Although there are scaling issues associated with the Hyperledger Fabric platform on which TradeLens is based, the number of participants in the project was “simply not enough,” said Martha Bennett, a principal analyst and vice president at Forrester Research.
It is likely that only a small portion of the total participants in the global shipping industry have actually signed on to the project, Bennett said.
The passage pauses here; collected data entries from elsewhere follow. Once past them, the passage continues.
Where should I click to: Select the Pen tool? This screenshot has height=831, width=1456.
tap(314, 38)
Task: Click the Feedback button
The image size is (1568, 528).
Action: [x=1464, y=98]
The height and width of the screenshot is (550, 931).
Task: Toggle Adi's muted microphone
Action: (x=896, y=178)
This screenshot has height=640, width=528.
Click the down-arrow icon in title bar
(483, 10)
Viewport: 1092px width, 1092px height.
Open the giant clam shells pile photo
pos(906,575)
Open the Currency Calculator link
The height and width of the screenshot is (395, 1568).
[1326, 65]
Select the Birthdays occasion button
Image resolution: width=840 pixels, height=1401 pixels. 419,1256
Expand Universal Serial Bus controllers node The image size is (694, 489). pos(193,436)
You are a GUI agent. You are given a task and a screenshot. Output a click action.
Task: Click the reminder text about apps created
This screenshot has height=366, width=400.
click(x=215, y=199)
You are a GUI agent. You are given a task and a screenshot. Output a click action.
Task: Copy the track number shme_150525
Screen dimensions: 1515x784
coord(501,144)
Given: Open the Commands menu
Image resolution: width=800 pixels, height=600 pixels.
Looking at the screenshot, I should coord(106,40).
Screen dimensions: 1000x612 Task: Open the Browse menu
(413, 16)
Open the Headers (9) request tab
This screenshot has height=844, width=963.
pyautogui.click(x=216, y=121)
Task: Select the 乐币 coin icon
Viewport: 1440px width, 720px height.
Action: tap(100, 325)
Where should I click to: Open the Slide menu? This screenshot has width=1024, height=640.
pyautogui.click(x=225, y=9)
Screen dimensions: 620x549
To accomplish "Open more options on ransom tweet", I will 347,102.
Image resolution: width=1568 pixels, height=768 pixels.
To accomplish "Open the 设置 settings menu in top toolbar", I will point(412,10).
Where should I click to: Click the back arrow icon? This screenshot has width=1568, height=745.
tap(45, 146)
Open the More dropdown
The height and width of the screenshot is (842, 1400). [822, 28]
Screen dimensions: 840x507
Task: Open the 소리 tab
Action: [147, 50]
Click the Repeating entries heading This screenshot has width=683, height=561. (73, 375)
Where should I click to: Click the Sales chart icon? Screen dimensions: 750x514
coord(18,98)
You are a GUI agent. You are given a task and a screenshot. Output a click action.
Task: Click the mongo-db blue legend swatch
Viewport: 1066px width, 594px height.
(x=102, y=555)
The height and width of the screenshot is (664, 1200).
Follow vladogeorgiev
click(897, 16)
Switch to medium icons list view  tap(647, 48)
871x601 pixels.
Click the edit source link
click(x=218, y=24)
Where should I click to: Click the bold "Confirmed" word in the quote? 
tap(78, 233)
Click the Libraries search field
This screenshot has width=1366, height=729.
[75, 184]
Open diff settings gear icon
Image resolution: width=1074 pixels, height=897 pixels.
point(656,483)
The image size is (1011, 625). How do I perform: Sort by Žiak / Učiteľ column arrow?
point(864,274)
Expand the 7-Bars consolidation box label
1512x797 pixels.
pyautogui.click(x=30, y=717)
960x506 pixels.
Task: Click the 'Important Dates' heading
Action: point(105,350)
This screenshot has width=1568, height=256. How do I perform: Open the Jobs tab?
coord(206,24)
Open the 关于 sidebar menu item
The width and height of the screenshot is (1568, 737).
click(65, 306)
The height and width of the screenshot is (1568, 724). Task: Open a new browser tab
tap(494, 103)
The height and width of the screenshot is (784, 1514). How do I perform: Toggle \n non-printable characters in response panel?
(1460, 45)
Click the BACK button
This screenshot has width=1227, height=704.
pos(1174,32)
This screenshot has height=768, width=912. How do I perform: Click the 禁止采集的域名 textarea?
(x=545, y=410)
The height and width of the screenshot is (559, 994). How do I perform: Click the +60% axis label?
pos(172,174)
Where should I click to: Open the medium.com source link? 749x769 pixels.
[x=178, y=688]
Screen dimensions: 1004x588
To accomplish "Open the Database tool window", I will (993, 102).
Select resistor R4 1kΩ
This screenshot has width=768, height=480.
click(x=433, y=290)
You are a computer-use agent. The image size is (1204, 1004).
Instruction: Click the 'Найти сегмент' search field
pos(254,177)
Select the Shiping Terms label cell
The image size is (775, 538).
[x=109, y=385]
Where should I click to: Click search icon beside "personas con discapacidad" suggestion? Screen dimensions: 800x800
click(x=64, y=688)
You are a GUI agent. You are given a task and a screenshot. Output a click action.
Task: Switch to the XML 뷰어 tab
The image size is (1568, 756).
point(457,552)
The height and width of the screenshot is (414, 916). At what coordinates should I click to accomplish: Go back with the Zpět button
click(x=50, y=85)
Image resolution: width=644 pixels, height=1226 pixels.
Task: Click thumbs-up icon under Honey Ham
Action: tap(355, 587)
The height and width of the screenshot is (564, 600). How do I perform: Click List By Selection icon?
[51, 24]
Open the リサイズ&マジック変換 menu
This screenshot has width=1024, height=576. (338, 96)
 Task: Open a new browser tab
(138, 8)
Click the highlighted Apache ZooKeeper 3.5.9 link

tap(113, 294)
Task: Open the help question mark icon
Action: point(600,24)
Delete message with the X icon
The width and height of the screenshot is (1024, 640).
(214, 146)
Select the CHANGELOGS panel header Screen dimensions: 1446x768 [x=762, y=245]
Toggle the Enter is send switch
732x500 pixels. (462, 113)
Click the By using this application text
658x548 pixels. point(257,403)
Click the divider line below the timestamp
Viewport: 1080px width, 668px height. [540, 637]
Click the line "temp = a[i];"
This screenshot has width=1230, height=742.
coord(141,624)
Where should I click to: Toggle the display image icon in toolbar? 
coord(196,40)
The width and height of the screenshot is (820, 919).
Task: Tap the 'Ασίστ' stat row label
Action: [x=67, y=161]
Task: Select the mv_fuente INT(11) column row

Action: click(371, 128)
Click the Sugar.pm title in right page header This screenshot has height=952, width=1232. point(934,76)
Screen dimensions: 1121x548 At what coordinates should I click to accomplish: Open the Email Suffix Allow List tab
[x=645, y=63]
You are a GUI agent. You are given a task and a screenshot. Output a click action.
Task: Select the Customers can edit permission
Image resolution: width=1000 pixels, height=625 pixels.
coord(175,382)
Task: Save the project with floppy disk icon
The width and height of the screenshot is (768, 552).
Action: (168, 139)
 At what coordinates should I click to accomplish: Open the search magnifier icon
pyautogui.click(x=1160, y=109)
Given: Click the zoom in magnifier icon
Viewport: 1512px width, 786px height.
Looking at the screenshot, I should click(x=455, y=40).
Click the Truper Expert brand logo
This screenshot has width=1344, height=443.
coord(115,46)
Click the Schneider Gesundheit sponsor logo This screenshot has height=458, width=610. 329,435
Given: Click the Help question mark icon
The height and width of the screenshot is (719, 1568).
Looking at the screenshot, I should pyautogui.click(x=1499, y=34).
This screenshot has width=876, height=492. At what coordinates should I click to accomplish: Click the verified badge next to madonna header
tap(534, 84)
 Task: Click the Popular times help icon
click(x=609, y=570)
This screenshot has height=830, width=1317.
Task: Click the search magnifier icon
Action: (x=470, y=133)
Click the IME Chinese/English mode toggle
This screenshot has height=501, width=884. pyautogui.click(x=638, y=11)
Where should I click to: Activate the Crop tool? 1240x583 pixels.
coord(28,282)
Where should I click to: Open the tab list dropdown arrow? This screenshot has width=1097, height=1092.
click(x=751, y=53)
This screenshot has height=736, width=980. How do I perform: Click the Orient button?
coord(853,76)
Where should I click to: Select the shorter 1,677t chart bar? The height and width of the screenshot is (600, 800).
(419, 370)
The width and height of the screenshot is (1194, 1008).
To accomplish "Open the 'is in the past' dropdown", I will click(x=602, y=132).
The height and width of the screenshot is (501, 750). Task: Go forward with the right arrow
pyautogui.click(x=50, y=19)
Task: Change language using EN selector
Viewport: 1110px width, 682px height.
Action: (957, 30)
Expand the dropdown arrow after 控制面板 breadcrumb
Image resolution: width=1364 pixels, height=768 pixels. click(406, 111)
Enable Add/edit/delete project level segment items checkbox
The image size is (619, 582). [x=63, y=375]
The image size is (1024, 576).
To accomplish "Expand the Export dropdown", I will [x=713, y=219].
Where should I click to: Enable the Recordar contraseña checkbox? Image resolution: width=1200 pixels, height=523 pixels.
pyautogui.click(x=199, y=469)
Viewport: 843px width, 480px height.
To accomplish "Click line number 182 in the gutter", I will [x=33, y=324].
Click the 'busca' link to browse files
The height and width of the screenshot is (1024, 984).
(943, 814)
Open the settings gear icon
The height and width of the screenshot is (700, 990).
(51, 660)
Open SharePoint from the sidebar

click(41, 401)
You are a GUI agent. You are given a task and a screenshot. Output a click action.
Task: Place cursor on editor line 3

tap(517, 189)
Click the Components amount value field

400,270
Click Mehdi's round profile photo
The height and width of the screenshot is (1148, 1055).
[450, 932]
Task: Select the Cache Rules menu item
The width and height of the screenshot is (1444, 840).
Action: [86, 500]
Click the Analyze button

None of the Asian/Chinese container shipping companies joined TradeLens, and one of the major European shippers is part of the Global Shipping Business Network (GSBN), a competing permissioned blockchain supply chain ledger.
“There are also more fundamental reasons, related to the challenge of digitizing documents, and particularly documents that span multiple jurisdictions,” Bennett said.
For example, electronic bills of lading aren’t new — they’ve been used for a couple of decades, and more should have been done to investigate the root causes of the failure to digitize shipping documents “before you throw blockchain at it,” Bennett said.
To this day, finding a workable, commercial model for an electronic shipping ledger remains a problem for all blockchain networks, Bennett said.
For TradeLens, technical issues were further compounded by the fact that the driving force behind the ledger was shipping giant Maersk, “which makes many wary of joining.”
“A network with a more neutral setup would probably have had a better chance; Adding IBM to the mix wasn’t enough, especially as IBM itself pulled back from the blockchain, Bennett said. “And let’s also not forget that the original plan to set this up as a Maersk/IBM joint venture didn’t work out for legal and regulatory reasons.”
Developed jointly by Maersk and IBM, TradeLens recorded details of cargo shipments as they left their origin, arrived at ports, were shipped overseas and arrived at their final destinations.
During the transportation process, all parties involved in the supply chain can view tracking information such as shipment arrival times and documents such as customs clearances, commercial invoices and bills of lading in near real time via the permissioned blockchain ledger.
According to the TradeLens website, to date the ledger had tracked just under 70 million shipping containers and published nearly 36 million electronic shipping documents.
The good news, according to Litan, is that the cost of enterprise blockchain projects is coming down with offerings from new “Enhanced Blockchain as a Service” (EBaaS) providers, such as ConsenSys, Dragonchain, Kaleido, ShelterZoom, Settlemint and Vendia.
EBaaS service providers offer to run applications and other business solutions on their own infrastructure, meaning they absorb the infrastructure (i.e. server nodes) and maintenance costs.
“These vendors sell simpler applications based on largely reusable code sets and technologies that support easier legacy system integration,” Litan said. “We are seeing success with these types of next-generation projects. Returns can be achieved through faster implementations than we saw in the first generation of expensive custom enterprise blockchain applications, such as TradeLens.”